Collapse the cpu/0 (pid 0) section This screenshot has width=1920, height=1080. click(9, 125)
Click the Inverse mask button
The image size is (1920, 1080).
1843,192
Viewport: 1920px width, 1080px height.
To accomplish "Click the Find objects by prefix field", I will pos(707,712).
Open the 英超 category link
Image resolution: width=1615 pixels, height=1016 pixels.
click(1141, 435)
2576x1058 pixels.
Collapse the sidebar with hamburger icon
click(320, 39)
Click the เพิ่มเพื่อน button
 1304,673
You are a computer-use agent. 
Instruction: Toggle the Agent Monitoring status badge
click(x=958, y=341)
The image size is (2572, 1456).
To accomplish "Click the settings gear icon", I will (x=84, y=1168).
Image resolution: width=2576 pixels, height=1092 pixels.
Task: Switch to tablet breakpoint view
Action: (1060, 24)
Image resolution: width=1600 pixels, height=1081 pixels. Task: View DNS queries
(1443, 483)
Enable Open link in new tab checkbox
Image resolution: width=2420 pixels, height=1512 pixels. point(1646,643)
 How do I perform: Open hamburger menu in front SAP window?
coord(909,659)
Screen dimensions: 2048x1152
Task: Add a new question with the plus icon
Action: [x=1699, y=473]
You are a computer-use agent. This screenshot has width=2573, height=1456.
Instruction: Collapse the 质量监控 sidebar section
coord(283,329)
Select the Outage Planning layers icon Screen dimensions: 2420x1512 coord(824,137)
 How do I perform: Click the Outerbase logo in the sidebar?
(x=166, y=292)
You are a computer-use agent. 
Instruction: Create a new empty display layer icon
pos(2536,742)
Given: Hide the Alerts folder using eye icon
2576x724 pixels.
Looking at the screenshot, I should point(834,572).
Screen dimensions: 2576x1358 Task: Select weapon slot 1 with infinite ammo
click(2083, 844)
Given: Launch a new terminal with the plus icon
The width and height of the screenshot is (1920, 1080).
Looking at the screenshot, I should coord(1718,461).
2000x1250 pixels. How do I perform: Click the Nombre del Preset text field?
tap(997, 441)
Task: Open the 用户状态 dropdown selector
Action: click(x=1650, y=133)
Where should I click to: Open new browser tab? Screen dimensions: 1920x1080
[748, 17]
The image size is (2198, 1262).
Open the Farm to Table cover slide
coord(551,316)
◇ ◇ ◇
WHAT NEEDS TO BE DONE:
Set down only the lines above that fall between the line holding "The width and" and the line holding "The image size is (2198, 1262).", inclusive, keeping each exact.

RESULT OF THE TASK:
The width and height of the screenshot is (1920, 1080).
Looking at the screenshot, I should coord(1718,461).
2000x1250 pixels. How do I perform: Click the Nombre del Preset text field?
tap(997, 441)
Task: Open the 用户状态 dropdown selector
Action: click(x=1650, y=133)
Where should I click to: Open new browser tab? Screen dimensions: 1920x1080
[748, 17]
The image size is (2198, 1262).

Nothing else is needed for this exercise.